One of the guests is the Turkish sociologist Selen Göbelez - who is also a doula or pregnancy and childbirth counsellor. Göbelez is working on a doctoral study about pain through childbirth narratives of women in Turkey. Together they will dive into the story of the Turkish sociologist Dicle Koğacıoğlu, who was researching honour killings in Istanbul and committed suicide in 2009 because she could no longer bear the pain she had seen. For her research Saddie Choua also involves women from the Turkish community in Ghent, with the intention of linking honour killings with feminicide (murder of women for the sake of their womanhood) and make it possible to discuss these topics.
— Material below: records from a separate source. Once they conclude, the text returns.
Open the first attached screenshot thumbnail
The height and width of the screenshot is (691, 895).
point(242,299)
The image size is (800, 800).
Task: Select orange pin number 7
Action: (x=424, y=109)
Adriana Thiago works for the European Network of Migrant Women in Brussels, a young migrant-women led platform of NGOs that works, in the spirit of intersectional feminism, for the rights of migrant women in Europe.

By bringing her personal life into her research on pain resulting from racism, Saddie Choua practices methods for change in the discourse around ‘the other’. At the same time, this project is a research into HOW to make work about the pain of others - because eventually, who makes what about whom?